The Story of the Soong Sisters

“Once upon a time in distant China, there were three sisters. One loved money, one loved power and one loved her country.”

Such is the opening of the 1997 historical drama directed by Mabel Cheung on the legendary Soong sisters, three women who had tremendous influence on China’s political world in the 20th century.

Once upon a time in distant China…

The story begins with the young Han Jiaozhun, who travelled to the United States in order to work for his uncle’s shop in Chinatown. A stint in the marines, a conversion to Christianity, and a baptism later, Han, now known as Charlie Soong, returned to China as a Christian missionary. It was in Shanghai, in an atmosphere of political change, that he had his six children: three sons and three daughters.

One loved money…

Ailing, the eldest daughter, born in 1888, was the first to leave China and pursue an education at Wesleyan College.
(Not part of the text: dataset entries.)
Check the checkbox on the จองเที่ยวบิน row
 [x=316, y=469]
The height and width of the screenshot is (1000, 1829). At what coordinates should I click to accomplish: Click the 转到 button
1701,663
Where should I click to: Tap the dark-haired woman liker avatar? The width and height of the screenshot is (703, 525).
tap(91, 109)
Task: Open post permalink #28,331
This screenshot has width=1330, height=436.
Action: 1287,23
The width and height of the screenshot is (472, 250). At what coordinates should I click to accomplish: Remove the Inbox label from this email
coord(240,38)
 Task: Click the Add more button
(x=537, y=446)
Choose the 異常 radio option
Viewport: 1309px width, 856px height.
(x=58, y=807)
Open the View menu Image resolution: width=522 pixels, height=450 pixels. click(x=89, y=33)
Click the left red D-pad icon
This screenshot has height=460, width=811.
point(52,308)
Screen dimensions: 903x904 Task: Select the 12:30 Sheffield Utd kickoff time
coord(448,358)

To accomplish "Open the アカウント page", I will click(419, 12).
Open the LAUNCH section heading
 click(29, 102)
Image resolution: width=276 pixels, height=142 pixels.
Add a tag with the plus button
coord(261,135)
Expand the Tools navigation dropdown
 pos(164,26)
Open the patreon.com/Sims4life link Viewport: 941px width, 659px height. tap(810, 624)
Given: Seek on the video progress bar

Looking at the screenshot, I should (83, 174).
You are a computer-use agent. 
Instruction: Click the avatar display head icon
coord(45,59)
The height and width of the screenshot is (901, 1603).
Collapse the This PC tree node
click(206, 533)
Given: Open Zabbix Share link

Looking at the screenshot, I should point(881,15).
In 1914, she returned to marry the up and coming banker H.H. Kung who would eventually become the finance minister of China, making them China’s soon-to-be richest couple.

One loved power…

The youngest, Meiling, who had followed her sister to America, spent much of her formative years abroad, graduating from Wellesley College in 1917 as one of the 33 ‘Durant Scholars’. During WWII she made several tours in the United States to gain support for the Nationalist Party, becoming the first Chinese person to give an address in the US Congress and charming many along the way. Her active role in politics was aided by her marriage in 1927 to Chiang Kai-Shek, the leader of the Republic of China from 1928-49. Along with her role as First Lady, she was a member of the Legislative Yuan, Secretary-General of the Chinese Aeronautical Affairs Commission, Central Executive Committee of the Kuomintang, and acted as translator and advisor to her husband. After fleeing China in 1949, she spent her life between Taiwan and the United States, dying in her sleep in 2003 at the age of 105.

One loved her country...

The middle sister, Qingling, passionate about her country, jumped out of a window and eloped with Sun Yat-sen, the revolutionary leader of China who had overthrown the imperial Qing dynasty in 1912. Believing passionately in a New China, free from the restrictions of the imperial age, she dreamed of equal rights for all, including women. She stood by the revolution, and her dream of New China, for her entire life. Even through the Cultural Revolution, despite both her sisters fleeing, she remained in China until her death in 1981.

Their Legacy

These three sisters were instrumental in bringing together the feuding Nationalist and Communist Parties in 1937 to fight against the Japanese, running field hospitals and literacy projects at the same time. Their intelligence, wit, and education gained them an influence in 20th century politics with which few could even dare compete.